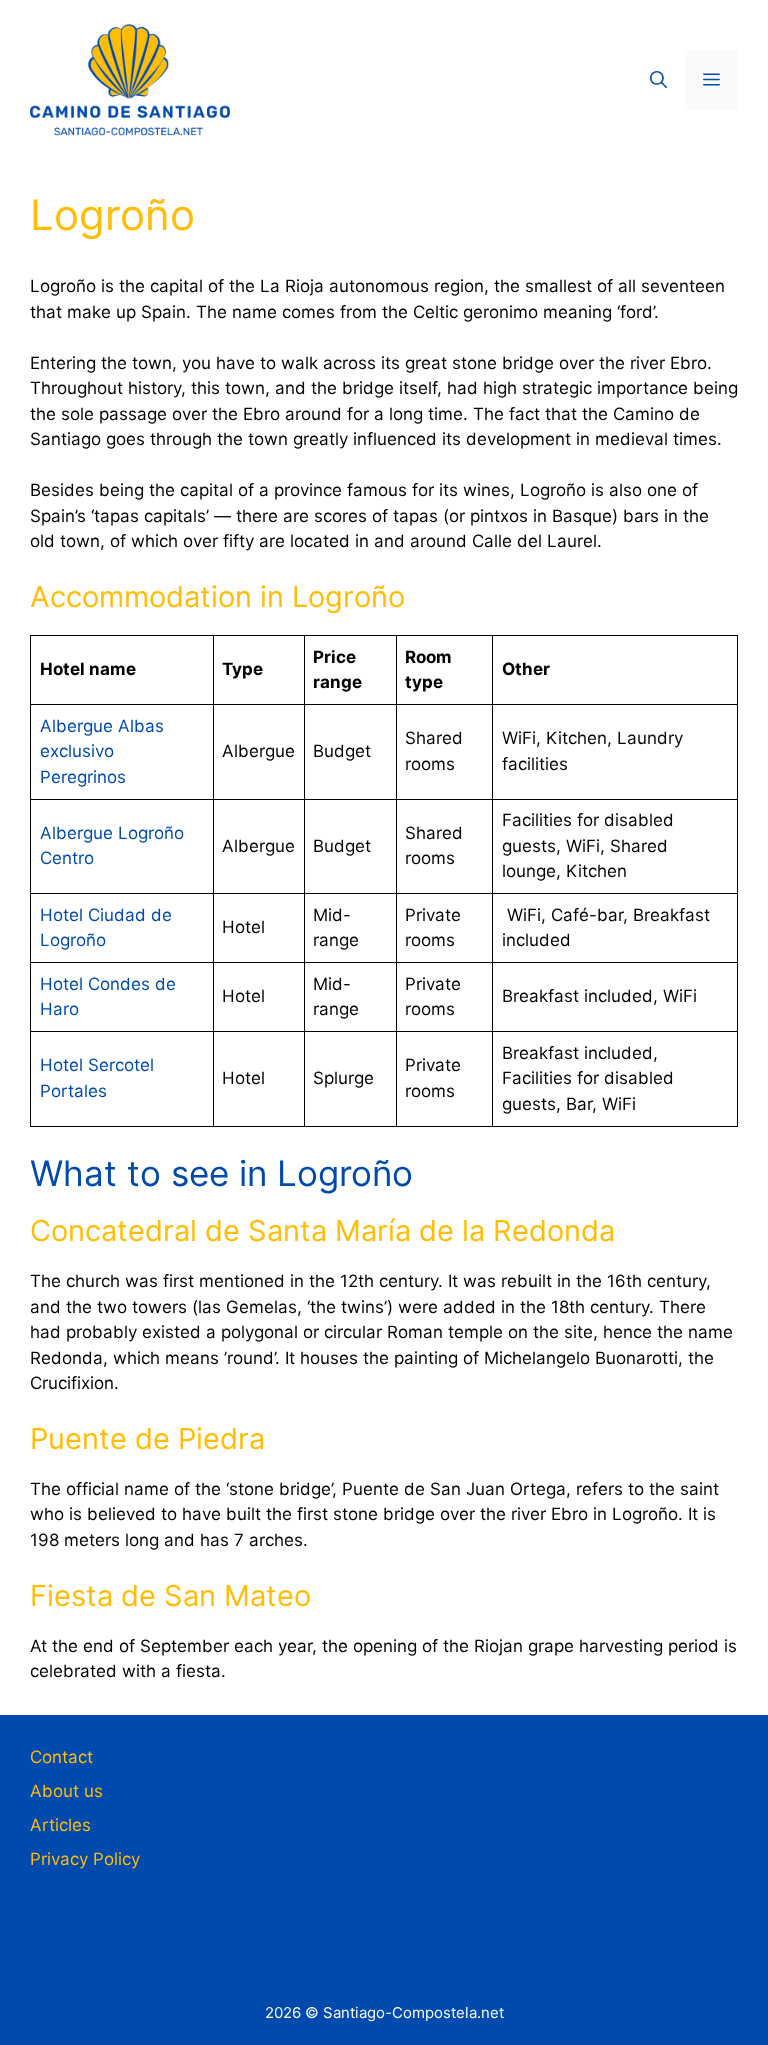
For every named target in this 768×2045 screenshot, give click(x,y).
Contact (61, 1757)
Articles (60, 1825)
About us (66, 1791)
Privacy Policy (85, 1859)
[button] (658, 80)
━━━━
REQUIRED WORK: An exact copy of all entries is needed, with no pictures in it.

RESULT OF THIS TASK:
For every named target in this 768×2045 screenshot, give click(x,y).
Contact (61, 1757)
Articles (60, 1825)
About us (66, 1791)
Privacy Policy (85, 1859)
[button] (658, 80)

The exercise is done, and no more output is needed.